I still do not support capital punishment, even for Bush or Cheney. Life imprisonment would be enough, though they probably cannot possibly do any more damage than they have already done.
Marcus Ranum says
The laws on this stuff are actually quite clear. There’s only big grey areas in the mind of those engaging in motivated reasoning. For example, you may be surprised to learn that War Crimes are also illegal!!! No, really!!!!
http://www.law.cornell.edu/uscode/text/18/part-I/chapter-118
Got it. Follow international law. Then you look at things like Article 25 of the Hague Convention 1907 —
http://avalon.law.yale.edu/20th_century/hague04.asp#art25
I seem to recall there was some bombing of civilian buildings during the late unpleasantness in Germany, Japan, Korea, Vietnam, Iraq, Afghanistan, Libya, Syria, etc.

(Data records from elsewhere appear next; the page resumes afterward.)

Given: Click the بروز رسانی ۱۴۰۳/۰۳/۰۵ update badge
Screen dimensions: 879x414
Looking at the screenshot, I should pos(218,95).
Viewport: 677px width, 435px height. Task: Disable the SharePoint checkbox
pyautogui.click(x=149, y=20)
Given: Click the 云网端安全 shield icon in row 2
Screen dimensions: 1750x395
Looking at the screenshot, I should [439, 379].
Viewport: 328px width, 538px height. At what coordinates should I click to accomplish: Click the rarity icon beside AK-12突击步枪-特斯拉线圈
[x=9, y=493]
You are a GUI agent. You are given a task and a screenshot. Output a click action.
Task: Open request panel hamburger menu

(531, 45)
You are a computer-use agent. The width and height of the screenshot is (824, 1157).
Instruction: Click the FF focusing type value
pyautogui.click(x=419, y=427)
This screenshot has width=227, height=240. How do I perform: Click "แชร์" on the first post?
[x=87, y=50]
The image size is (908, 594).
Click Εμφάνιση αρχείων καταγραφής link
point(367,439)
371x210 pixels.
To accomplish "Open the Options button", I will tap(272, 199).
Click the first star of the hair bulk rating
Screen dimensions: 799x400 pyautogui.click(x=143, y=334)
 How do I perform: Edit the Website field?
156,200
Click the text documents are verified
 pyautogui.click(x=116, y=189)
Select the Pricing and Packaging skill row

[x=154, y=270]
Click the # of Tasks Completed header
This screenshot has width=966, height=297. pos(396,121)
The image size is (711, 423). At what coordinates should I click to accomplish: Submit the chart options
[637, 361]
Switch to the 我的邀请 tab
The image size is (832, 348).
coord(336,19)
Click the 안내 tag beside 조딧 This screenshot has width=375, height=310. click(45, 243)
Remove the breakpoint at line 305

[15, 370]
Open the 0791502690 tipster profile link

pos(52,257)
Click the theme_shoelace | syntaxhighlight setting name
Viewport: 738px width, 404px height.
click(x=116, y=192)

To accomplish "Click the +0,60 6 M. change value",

Article 3 is particularly relevant:
Most of international humanitarian law avoids discussion of declared wars and whatnot; it simply deals with combatants and people are divided into two easy to use categories:
– combatants
– noncombatants
There’s no such thing in international law as an “illegal combatant” (they’re a combatant!) But simple logic says that if you’re either a combatant or a non-combatant and both have a right to be treated as prisoners of war, then the grey area under which prisoners have been held in Gitmo or worse, is simply nonexistent and has never existed except in the minds of the liars in Washington.
Marcus Ranum says
After listening to some of the shit the US government spouts about what is or isn’t a war crime, I read all the relevant stuff a few years ago. It’s quite illuminating. (pro tip: there’s no such thing as “collateral damage” there is only “war crime”) At that time, I was trying to answer the question: “is cyberwar war crime?” It’s surprisingly straightforward: civilian communications systems are not military targets (which is why we call them “civilian”) and targeting them in a conflict is therefore a war crime.
WMDKitty -- Survivor says
As the (self-appointed) World Police, shouldn’t we be holding ourselves (Americans) to a higher standard?
Nathaniel Frein says
@WMDKitty,
I think our World Police are acting pretty much like our regular police at the moment…
RJW says
@14 Marcus Ranum,
My guess is that currently the military could appropriate any civilian communications system and militarise it, so it’s doubtful that the distinction between ‘military and civilian’ systems has any practical application, except in very narrow circumstances.
During WW2, because of the ‘Total War’ doctrine, the Allies regarded factories producing war materiel as legitimate targets, even though most of the workers were civilians.
Then there’s the distinction between an ‘unjust war’ and ‘unjust conduct in a just war’, in my opinion, both the Second Gulf War and the invasion of Afghanistan were unjust wars, ie war crimes.